Publiziert: 28.05.2019 um 10:25 Uhr

Ihre Freunde machen den ­gleichen Fehler wie Sie, wenn sie so verallgemeinern. Es ist einfach, jemanden als Nazi zu ­bezeichnen, der sich kritisch über Flüchtlinge äussert. Man stellt sich damit über diese Person und ihre Ansichten – was ein bisschen nazihaft ist, aber das nur am Rande. Gleichzeitig ist es geradezu bösartig, allen Menschen, die aus Kriegsgebieten flüchten, eine frauenfeindliche Gesinnung zu unterstellen (zumal eine ganze Reihe von Flüchtlingen selber weiblich ist).

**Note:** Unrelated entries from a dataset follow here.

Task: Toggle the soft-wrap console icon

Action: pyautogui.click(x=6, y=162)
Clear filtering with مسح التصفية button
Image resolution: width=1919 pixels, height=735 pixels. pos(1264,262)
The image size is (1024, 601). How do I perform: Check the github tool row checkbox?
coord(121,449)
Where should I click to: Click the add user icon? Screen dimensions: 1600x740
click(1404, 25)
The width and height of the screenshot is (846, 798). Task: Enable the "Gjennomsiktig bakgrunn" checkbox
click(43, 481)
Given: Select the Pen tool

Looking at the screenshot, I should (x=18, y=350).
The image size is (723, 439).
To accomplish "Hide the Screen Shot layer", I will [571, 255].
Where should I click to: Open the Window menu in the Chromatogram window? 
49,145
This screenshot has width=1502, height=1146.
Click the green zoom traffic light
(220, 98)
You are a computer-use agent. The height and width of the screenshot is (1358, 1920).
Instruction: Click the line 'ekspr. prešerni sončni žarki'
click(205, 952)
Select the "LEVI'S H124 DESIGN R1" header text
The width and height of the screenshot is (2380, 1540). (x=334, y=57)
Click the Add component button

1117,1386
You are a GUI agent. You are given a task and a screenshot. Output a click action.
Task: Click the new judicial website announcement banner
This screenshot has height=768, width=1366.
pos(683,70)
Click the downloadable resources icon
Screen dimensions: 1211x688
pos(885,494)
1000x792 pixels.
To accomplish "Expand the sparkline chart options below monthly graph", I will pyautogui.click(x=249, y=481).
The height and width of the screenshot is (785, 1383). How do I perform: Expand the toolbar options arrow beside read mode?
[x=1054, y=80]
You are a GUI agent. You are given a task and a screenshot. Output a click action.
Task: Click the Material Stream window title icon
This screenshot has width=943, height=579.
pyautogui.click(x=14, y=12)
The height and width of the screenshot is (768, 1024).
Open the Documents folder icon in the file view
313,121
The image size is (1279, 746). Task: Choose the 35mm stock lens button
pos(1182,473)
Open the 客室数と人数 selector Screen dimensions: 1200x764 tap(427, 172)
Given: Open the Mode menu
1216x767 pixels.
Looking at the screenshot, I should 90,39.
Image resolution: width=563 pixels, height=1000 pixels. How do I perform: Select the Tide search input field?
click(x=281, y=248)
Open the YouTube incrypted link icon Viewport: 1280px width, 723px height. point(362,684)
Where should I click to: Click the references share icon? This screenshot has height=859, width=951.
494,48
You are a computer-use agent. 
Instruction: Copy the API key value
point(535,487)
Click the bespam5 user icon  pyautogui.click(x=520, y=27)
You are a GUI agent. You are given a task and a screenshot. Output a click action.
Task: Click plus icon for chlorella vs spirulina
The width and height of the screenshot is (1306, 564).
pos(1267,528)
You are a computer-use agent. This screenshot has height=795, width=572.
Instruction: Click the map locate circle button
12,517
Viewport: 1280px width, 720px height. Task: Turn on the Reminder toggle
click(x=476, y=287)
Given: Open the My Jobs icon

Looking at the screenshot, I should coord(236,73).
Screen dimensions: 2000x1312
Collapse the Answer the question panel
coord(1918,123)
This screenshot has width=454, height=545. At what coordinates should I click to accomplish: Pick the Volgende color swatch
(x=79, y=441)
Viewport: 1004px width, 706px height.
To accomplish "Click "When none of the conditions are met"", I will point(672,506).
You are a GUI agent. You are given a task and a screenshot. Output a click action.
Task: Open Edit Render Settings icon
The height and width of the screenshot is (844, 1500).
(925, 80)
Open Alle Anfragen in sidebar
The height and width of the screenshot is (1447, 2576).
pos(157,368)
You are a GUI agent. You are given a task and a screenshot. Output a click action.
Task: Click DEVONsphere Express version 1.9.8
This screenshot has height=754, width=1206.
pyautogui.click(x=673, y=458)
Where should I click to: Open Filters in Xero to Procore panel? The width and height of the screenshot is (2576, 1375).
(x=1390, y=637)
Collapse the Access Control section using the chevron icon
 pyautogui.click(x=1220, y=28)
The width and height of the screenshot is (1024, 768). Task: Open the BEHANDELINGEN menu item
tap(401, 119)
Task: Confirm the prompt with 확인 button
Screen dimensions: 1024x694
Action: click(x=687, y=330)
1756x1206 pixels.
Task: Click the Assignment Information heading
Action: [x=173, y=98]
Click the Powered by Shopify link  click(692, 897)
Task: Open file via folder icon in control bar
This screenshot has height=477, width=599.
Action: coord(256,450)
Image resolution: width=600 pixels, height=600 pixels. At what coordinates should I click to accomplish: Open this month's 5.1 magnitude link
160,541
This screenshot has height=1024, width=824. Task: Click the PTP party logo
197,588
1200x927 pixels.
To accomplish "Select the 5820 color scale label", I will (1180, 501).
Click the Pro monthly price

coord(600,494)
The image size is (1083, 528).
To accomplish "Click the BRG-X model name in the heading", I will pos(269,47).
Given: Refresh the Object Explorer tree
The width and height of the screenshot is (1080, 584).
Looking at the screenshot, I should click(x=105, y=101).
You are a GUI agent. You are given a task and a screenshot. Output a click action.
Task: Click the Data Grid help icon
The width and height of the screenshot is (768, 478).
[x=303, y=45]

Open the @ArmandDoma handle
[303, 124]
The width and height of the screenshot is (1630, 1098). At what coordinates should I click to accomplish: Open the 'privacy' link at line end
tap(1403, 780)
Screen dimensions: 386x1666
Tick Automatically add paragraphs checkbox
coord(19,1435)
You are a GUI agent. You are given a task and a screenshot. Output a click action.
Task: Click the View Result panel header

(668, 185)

Es ist allerdings auch naiv, das Gegenteil zu tun und davon auszugehen, dass jeder, der aus dem Nahen Osten nach Europa kommt, ein prima Kerl aus einem toleranten Umfeld ist. Wie in diesen Ländern mit Frauen umgegangen wird, auch mit Homosexuellen, ist absolut empörend, ebenso der Antisemitismus, der dort zum offiziellen Lehrplan zu gehören scheint. Die Frage, wie viel von dieser Geisteshaltung man hier haben will, ist berechtigt und findet in den Übergriffen, die von Migranten ausgehen, eine betrübliche Antwort.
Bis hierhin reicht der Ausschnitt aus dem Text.